Text to read
** Start **

1. A packer cup assembly comprising a mandrel section connectable into a tubing string, a sealing element having a central opening in snug engagement over said mandrel section, said sealing element having a base portion and a face portion including an annularly extending inner lip engaged against said mandrel section and an annularly extending outer lip engageable against a casing string, said inner lip and said outer lip being separated by an annularly extending groove portion, a frangible annularly extending backup ring having an outer diameter of less than the outer diameter of said sealing element and a central opening slidably engageable over said mandrel section, said backup ring having a face portion engaged against the base portion of said sealing element and having a relatively flat base portion and stop means on said mandrel section abutting against the flat base portion of said frangible backup ring to maintain said backup ring in a predetermined position on said mandrel section, said stop means having a maximum radial extension less than said backup ring and small enough to permit washover if the assembly becomes stuck in a well.
3. A packer cup assembly comprising a mandrel section connectable into a tubing string; a resilient sealing element having a central opening in snug engagement over said mandrel section, said sealing element having a base portion and a face portion including an annularly extending inner lip engaged against said mandrel section and an annularly extending outer lip engageable against a casing string, said inner lip and said outer lip being separated by an annularly extending groove portion; a frangible annularly extending backup ring having an outer diameter of between 1/4 to 3/4 of an inch less than the outer diameter of said sealing element and a central opening slidably engageable over said mandrel section, said backup ring having a face portion engaged against the base portion of said sealing element and having a relatively flat base portion, the material forming said frangible backup ring having a compressive strength of between 5,000 and 20,000 psi; and stop means on said mandrel section abutting against the flat base portion of said frangible backup ring to maintain said backup ring in a predetermined position on said mandrel section, said stop means having maximum radial extension of at least about one inch less than the outer diameter of said backup ring and said stop means being formed of a material having a compressive strength in excess of 50,000 psi.

** End **

Given instruction 1
List every numerical value or range stated in claim 3 of the packer cup claims, and give what each one describes.
Given instruction 2
Take the packer cup claims further, starting after the end of claim 3.

Dataset extract
** Start **

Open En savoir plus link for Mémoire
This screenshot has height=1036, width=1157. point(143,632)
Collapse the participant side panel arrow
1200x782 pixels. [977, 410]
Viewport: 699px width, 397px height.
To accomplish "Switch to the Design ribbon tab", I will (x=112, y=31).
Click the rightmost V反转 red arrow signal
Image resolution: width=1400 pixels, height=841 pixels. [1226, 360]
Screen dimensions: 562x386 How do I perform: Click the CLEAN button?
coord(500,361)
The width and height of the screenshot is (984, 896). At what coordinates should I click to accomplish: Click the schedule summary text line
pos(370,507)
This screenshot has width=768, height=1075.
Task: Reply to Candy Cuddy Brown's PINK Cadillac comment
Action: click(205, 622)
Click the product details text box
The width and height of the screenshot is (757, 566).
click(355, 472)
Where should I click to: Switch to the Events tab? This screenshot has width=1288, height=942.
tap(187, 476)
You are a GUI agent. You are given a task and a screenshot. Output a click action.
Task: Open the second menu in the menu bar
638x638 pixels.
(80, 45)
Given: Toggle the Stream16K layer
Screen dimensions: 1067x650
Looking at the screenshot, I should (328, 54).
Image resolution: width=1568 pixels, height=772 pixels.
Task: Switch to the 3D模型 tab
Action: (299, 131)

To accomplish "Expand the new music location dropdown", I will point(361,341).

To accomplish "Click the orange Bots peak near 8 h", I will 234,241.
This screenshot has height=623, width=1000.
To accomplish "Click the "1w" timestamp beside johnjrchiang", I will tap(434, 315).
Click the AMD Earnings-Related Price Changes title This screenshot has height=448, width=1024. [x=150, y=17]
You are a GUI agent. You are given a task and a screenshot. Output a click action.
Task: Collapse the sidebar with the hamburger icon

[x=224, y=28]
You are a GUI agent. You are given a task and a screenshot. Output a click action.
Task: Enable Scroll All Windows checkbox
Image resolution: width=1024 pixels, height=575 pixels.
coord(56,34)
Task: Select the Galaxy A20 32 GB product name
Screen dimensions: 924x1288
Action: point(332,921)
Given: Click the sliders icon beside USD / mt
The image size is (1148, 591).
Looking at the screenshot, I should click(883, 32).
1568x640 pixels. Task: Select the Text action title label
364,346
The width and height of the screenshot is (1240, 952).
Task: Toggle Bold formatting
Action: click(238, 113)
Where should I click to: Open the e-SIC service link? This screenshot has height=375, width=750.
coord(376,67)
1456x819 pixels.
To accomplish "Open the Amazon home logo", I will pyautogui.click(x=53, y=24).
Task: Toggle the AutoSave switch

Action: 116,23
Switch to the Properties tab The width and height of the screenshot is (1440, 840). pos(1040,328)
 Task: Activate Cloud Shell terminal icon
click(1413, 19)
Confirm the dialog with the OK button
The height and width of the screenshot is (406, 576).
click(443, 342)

** End **

Task result 1
- Between 1/4 and 3/4 of an inch: how much smaller the outer diameter of the frangible backup ring is than the outer diameter of the sealing element.
- Between 5,000 and 20,000 psi: the compressive strength of the material forming the frangible backup ring.
- At least about one inch: how much smaller the maximum radial extension of the stop means is than the outer diameter of the backup ring.
- In excess of 50,000 psi: the compressive strength of the material forming the stop means.

Task result 2
4. The packer cup assembly of claim 3 further characterized in that said resilient sealing element is formed of ethylene propylene.
5. The packer cup assembly of claim 3 further characterized in that a hold down clamp is fixedly secured to said tubing string and engages against the face portion of said sealing element to prevent said sealing element from sliding on said mandrel section.
6. The apparatus of claim 3 where said stop means is a metal ring.

This application is a continuation-in-part of application Ser. No. 714,941, filed Aug. 16, 1976, by Stanley O. Hutchison for "Packer Cup Assembly" which application is now abandoned.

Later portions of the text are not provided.